Intervention de Thomas Dossus

Réunion du 29 juin 2021 à 21h30
Prévention d'actes de terrorisme et renseignement — Article 19

Photo de Thomas DossusThomas Dossus :

L’accès aux archives dépasse le seul cadre du travail historique, c’est un enjeu démocratique. Les archives du monde d’hier permettent de comprendre celui d’aujourd’hui et de bâtir celui de demain. En la matière, notre Constitution est claire. L’article XV de la Déclaration des droits de l’homme proclame : « La Société a le droit de demander compte à tout Agent public de son administration. »

Ce principe à valeur constitutionnelle se heurte à la préservation des intérêts fondamentaux de l’État, mais l’équilibre entre ces deux nécessités a été réalisé par les deux grandes lois relatives aux archives, celle de 1979 et celle de 2008.

Le législateur a posé un principe simple : les archives sont communicables de plein droit au bout de cinquante ans, hormis les plus sensibles, notamment celles qui sont liées au nucléaire.

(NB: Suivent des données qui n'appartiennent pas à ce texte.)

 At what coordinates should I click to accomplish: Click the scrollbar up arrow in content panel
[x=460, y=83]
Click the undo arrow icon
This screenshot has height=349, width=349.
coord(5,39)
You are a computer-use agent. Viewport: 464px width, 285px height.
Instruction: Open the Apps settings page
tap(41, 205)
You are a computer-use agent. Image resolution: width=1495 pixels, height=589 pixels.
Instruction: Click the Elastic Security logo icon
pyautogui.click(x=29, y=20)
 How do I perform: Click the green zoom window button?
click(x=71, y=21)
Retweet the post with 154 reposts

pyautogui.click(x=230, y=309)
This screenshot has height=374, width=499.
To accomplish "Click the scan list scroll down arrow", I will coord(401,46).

Or ce consensus a été récemment remis en cause, tout d’abord par l’instruction générale interministérielle 1300, qui a contraint à une déclassification, c’est-à-dire à une décision administrative, avant que les archives ne deviennent pleinement communicables, puis par le présent article du projet de loi.

Le Gouvernement et la commission pensent que cet article permet d’ouvrir largement l’accès à des archives intéressant la défense nationale, alors que, au contraire, il prévoit de nouvelles exceptions à la communicabilité des archives, sans délai maximum, dans des domaines aussi variés que les barrages hydroélectriques ou les procédures des services de renseignement.

Le Conseil d’État, lors d’une audience du 16 juin 2021, a reconnu par la parole de son rapporteur public que l’instruction générale interministérielle 1300, et par conséquent le présent article, n’étaient que des subterfuges destinés à entraver les travaux historiques, notamment sur la guerre d’Algérie. Il a aussi déclaré que la nécessité de déclassification était une invention pouvant occasionner des surcoûts significatifs pour le contribuable.

L’article 19, en l’état, est inacceptable pour le travail historique, pour les relations entre les citoyens et leur histoire et pour la respectabilité de notre République. Comment, en effet, justifier la présence d’un article qui limite autant l’accès à des pans importants de notre histoire collective, dans un texte ayant pour objectif de lutter contre le terrorisme ?

Cet amendement est le fruit d’une discussion avec des historiens non seulement respectueux des principes constitutionnels et de l’esprit des lois de 1979 et de 2008, mais aussi soucieux de protéger les intérêts fondamentaux de l’État. Il est le reflet d’une position d’équilibre transpartisane et consensuelle.